BEGIN Given records

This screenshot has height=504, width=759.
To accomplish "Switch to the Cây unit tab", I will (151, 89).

END Given records
BEGIN Given records

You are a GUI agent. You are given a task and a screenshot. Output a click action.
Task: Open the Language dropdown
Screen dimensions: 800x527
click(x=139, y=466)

END Given records

Request - Copy the data from the line containing "This screenshot has height=504, width=759." through the line containing "will (151, 89).", reproducing every character without change.

Completed exercise -
This screenshot has height=504, width=759.
To accomplish "Switch to the Cây unit tab", I will (151, 89).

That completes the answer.